Karl Marx wrote an article on the Indian economy [June 25, 1853] in New York Harold Tribune. In his article, he was generally positive about the distinct ‘Hindoo’ India’s village system of agriculture and manufacturing which, he said, gave to people their independent organisation and social life. But he said that that had made India changeless for two thousand years. So the British, he said, were doing the right thing, though painful, causing a social revolution by demolishing the village system which Marx described as ‘semi-barbarian and semi-civilised’. Karl Marx, who never came to India, never met any informed Indian, nor read any worthwhile Indian literature dismissed India as a semi-barbarian. His knowledge about India was limited colonial records on India.
Then came Max Weber. He had theorised that only Protestant Christian societies could progress under modern capitalist model since Protestantism alone promoted individualism and enterprise. He was entitled to his comment because he had studied the rise of America and European protestant nations as compared to the Catholic countries which had stagnated. But he impertinently wrote in late 1920s that India and China, which followed Hindu-Buddhist faiths, would not succeed under capitalist model because they believed in karma, rebirth and caste. He too never went to India, perhaps never met a proper Indian, but still adversely commented on Hinduism and Buddhism.
Studies have established that the Marx and Weber theories had exerted the greatest influence on Indian academic, sociological and economic thinking.
But this colonial theory was proved fake in 1983 — exactly five years after Rajkrishna trashed Hinduism for India’s low growth. In that year Paul Bairoch, a Belgian economist, came out with his study of the world economy and his findings astounded the West. He said that in 1750 India’s share of world GDP was 24.5 per cent, China’s 33 per cent, but the combined share of Britain and the US was – believe it – just two per cent. Yes only two per cent!
India’s share, Bairoch found, fell to 20 per cent in 1800; to 18 per cent in 1830; and finally crashed to 1.7 per cent in 1900, while China’s crashed to 6.2 per cent from 33 per cent. In these 150 years, the combined share of Britain and the US rose to from 2 per cent to over 41 per cent.
Bairoch shook the West by saying that in middle 19th century, the West had a lower standard of living than Asians – read Indians and Chinese. The Organisation for Economic Cooperation and Development [OECD], network of rich nations, forthwith constituted a Development Institute Studies under Angus Maddisson, a great economic historian, to conduct a comprehensive research into economic history – the implied agenda was to prove Bairoch wrong.
Angus Maddisson postulated, ‘if Bairoch is right, then much more of the backwardness of the third world presumably has to be explained by colonial exploitation’ and ‘much less of Europe’s advantage can be due to scientific precocity, centuries of slow accumulation, and organisational and financial superiority’. After two decades of hard work, Maddision published his studies titled ‘World Economic History – A Millennial Perspective in 2001’.

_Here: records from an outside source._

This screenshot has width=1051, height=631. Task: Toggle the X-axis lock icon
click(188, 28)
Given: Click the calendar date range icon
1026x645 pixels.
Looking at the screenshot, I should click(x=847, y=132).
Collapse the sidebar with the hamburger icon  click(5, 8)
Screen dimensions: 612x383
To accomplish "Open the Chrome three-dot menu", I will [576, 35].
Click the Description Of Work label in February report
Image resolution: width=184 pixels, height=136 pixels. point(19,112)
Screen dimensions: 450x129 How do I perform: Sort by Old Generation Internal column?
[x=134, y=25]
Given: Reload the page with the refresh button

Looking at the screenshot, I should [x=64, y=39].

His study confirmed Bairoch’s study of 150 years and more, as Maddisson studied the entire 2000 years economic history. Maddisson showed that India was the leading economic power of the world from the 1st year of the first millennium till 1700 – with 32 per cent share of world’s GDP in the first 1000 years and 28 per cent to 24 per cent in the second millennium till 1700.

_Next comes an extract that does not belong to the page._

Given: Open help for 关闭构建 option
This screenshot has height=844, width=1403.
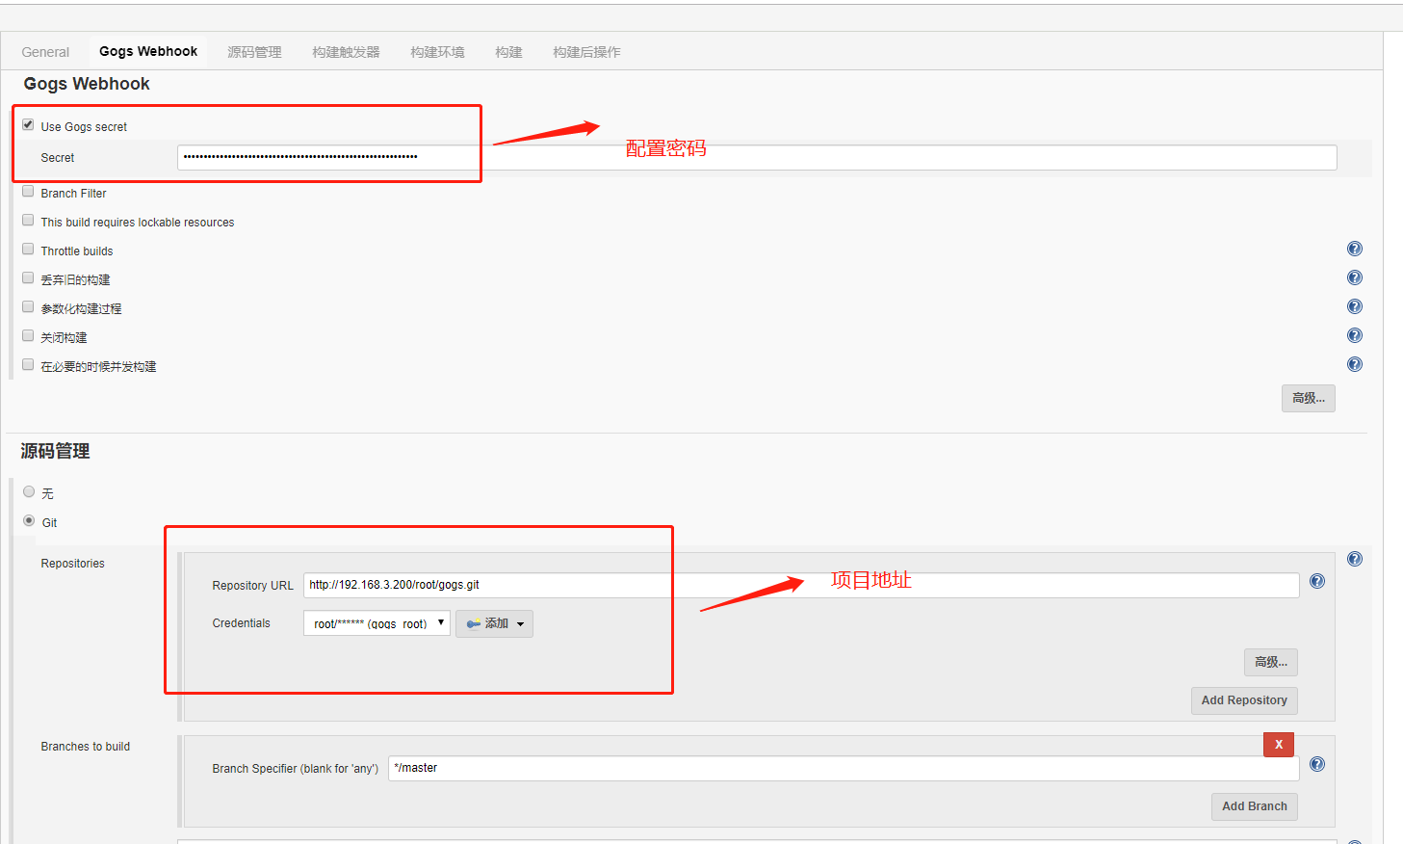Looking at the screenshot, I should [x=1355, y=335].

China was second to India except in 1600 when China temporarily overtook India. India again overtook China in 1700. The global economic play was in the hands of India and China till 1830. And two nations disqualified for development by Weber for following Hindu and Buddhist religions. Maddison confirmed, actually confessed, that [Hindu] India fell only due to colonial exploitation. Now the Maddisson study, endorsed by OECD, is the most authentic economic history of the world. What does it prove? The Hindu rate of growth had kept India going as the most powerful economy of the world for 1850 years out of 2000 years. That is why William Dalrymple described the rise of India ‘as the empire striking back’ — meaning that India’s rise was not rags to riches story.
The Bairoch-Maddisson studies have sealed the discourse decades back. Their studies have also been corroborated by other studies and records. Some of them are: studies into the Mayuran export-led economic Model Hindu India [American Journal of Economics and Sociology April 1993]; study into consumption during Akbar’s regime as being higher than in Europe by Centre for West Asia Studies Jamia Milia Islamia University; the Economic History of Greco-Roman World which described how two thousand years ago India was bankrupting Roman Egypt of its gold reserves by its export surplus; the history of Indian merchant navy which had a fleet strength of 40,000 ships in Akbar’s time and as many as 34,000 ships before the British arrived and the Bank of International Settlements [BIS] Annual report of 1934-35 which said that between 1493 and 1930 India absorbed 14 per cent of world gold production – which meant that it earned that much export surplus for five centuries continuously.
QED: Hindu rate of growth had made India super power. Colonialism did India down to poverty. Nehruvian socialism made it stagnate even after freedom.